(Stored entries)

____

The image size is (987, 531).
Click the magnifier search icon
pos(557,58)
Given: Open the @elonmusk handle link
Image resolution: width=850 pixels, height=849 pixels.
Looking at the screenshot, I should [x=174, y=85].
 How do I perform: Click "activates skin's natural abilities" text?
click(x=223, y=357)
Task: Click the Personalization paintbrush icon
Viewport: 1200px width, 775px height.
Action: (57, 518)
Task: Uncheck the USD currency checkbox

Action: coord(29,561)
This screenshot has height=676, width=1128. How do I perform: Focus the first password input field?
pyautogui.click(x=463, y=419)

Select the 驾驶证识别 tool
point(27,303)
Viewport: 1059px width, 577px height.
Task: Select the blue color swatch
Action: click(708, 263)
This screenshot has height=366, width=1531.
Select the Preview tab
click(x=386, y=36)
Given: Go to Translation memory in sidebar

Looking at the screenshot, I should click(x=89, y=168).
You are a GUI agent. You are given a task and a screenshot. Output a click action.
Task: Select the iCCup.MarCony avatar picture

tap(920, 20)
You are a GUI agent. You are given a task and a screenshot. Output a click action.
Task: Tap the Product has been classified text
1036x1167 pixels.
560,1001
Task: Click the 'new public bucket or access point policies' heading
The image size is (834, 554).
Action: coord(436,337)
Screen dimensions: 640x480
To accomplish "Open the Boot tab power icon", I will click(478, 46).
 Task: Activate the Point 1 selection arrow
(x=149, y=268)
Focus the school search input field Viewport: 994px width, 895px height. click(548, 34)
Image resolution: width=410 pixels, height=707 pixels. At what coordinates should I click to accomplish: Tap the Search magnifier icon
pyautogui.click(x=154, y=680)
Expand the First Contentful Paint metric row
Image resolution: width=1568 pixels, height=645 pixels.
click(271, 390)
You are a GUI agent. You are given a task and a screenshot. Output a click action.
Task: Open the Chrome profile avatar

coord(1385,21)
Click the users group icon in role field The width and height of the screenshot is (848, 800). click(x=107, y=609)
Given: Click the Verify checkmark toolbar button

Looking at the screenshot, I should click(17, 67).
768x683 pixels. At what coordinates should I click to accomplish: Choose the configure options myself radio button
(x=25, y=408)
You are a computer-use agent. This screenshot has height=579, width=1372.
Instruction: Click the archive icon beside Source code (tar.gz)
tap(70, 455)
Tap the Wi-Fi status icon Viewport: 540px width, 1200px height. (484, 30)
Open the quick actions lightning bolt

____

WHAT YOU ARE ASKED TO DO = What you return should be exactly the lines above, starting at the one with "Screen dimensions: 640x480" and ending at the one with "You are a computer-use", and nothing else.

EXERCISE RESULT =
Screen dimensions: 640x480
To accomplish "Open the Boot tab power icon", I will click(478, 46).
 Task: Activate the Point 1 selection arrow
(x=149, y=268)
Focus the school search input field Viewport: 994px width, 895px height. click(548, 34)
Image resolution: width=410 pixels, height=707 pixels. At what coordinates should I click to accomplish: Tap the Search magnifier icon
pyautogui.click(x=154, y=680)
Expand the First Contentful Paint metric row
Image resolution: width=1568 pixels, height=645 pixels.
click(271, 390)
You are a GUI agent. You are given a task and a screenshot. Output a click action.
Task: Open the Chrome profile avatar

coord(1385,21)
Click the users group icon in role field The width and height of the screenshot is (848, 800). click(x=107, y=609)
Given: Click the Verify checkmark toolbar button

Looking at the screenshot, I should click(17, 67).
768x683 pixels. At what coordinates should I click to accomplish: Choose the configure options myself radio button
(x=25, y=408)
You are a computer-use agent. This screenshot has height=579, width=1372.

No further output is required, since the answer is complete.